**Text passage**
## Start
# Vision lites



## Examiner (Nov 6, 2009)

2006 IBC uses the ICC/ANSI A117.1 2003 edition.

_404.2.10 Vision Lites. Doors and sidelites adjacent to doors containing one or more glazing panels that permit viewing through the panels shall have the bottom of at least one panel 43 inches (1090 mm) maximum above the floor or ground._

_The verbiage is not really clear if you have to provide vision lites in all doors that do not have side lights. The “and” between “Doors” and “sidelites” could be read that doors are to have vision lites and doors that have sidelites shall have vision lites in the sidelite all set at specific heights._

Any thoughts on what the requirement is really wanting. I really do not think that all doors now will require vision lites in them. If that is the case there goes any privacy.

Chaos, Panic, Disorder....my work is done here.


----------



## atomahutna (Nov 6, 2009)

Re: Vision lites

I think its door or sidelites that _do_ have windows must comply with the 32" height.

TR


----------



## JBI (Nov 6, 2009)

Re: Vision lites

404.2.10 Vision Lites. *Doors* _and sidelites adjacent to __*doors*_ containing one or more glazing panels that permit viewing through the panels shall have the bottom of at least one panel 43 inches (1090 mm) maximum above the floor or ground.

Punctuation may have helped, I'm just not sure exactly what to use.

I think the key to the first part is "...containg one or more glazing panels that permit viewing...". That is qualifying when the height requirement kicks in.

If there are no glazing panels, there is no "...bottom of at least one panel...".


----------



## LGreene (Nov 8, 2009)

Re: Vision lites

If the door has a lite or if there is a sidelite, the bottom of one lite has to be a maximum of 43" AFF.  A117.1 does not require a lite and the commentary confirms that a lite is not required, but if there is a lite, it has to meet the 43" requirement.

There's an exception for lites where the bottom of the lite is more than 66" above the floor.  This would apply to the configuration that you sometimes see on residential doors, where there are lites up at the top of the door.  It would also apply to transom frames.


----------
## End
**Instruction 1**
Echo the entries starting at the line that contains "Task: Click the map layers icon" and continuing through the end of the entries. Leave the pictures out of your answer.

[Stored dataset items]
## Start
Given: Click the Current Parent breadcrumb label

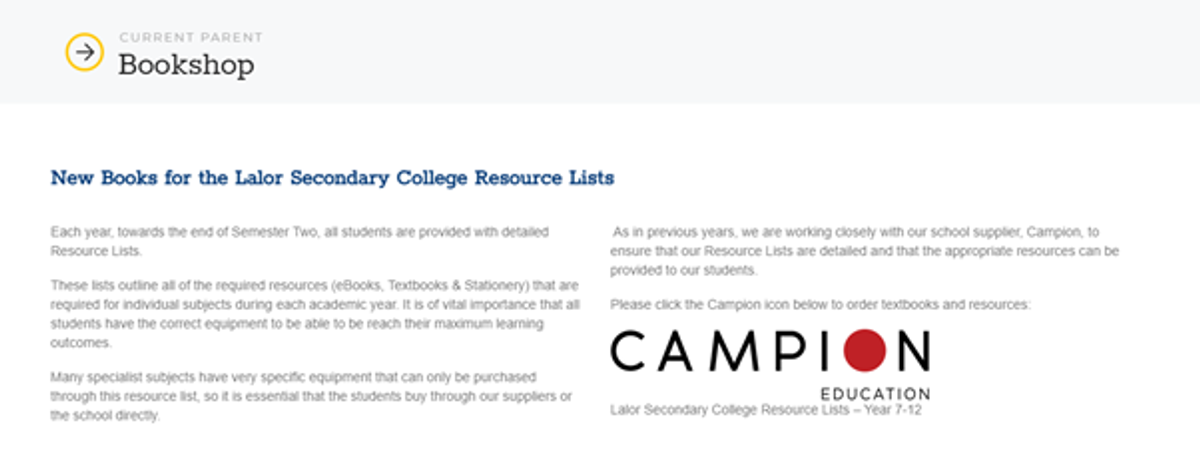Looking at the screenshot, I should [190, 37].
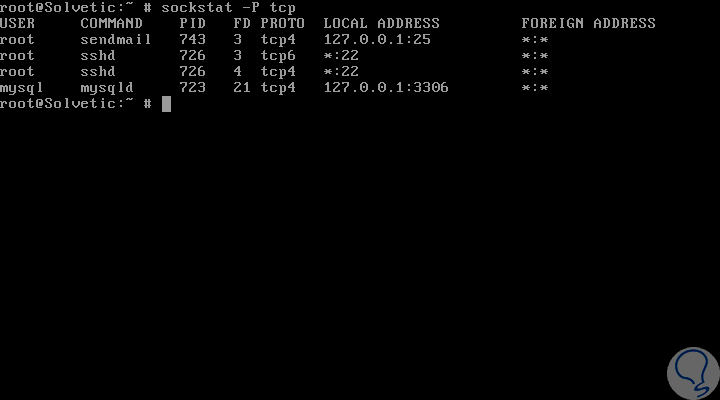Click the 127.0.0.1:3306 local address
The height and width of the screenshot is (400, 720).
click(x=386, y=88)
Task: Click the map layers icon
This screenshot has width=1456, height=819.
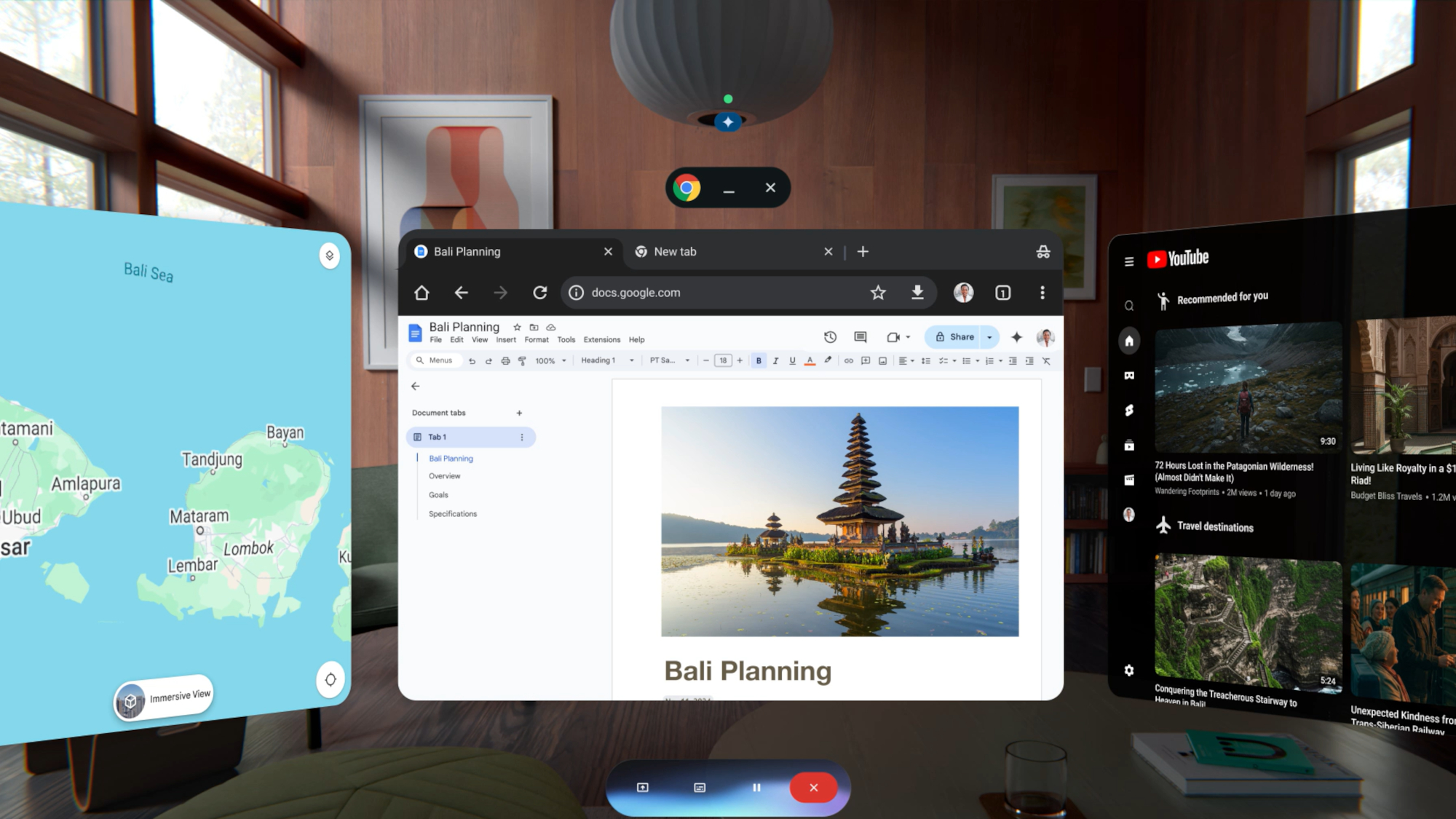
## End
**Instruction 2**
In the vision lites thread, why does JBI conclude that the 43-inch height requirement does not apply to a door without glazing panels? Answer in one to three sentences.

**Written solution 1**
Task: Click the map layers icon
This screenshot has width=1456, height=819.

**Written solution 2**
JBI reads the phrase "containing one or more glazing panels that permit viewing" as the condition that triggers the height requirement. If there are no glazing panels, there is no "bottom of at least one panel" for the rule to measure.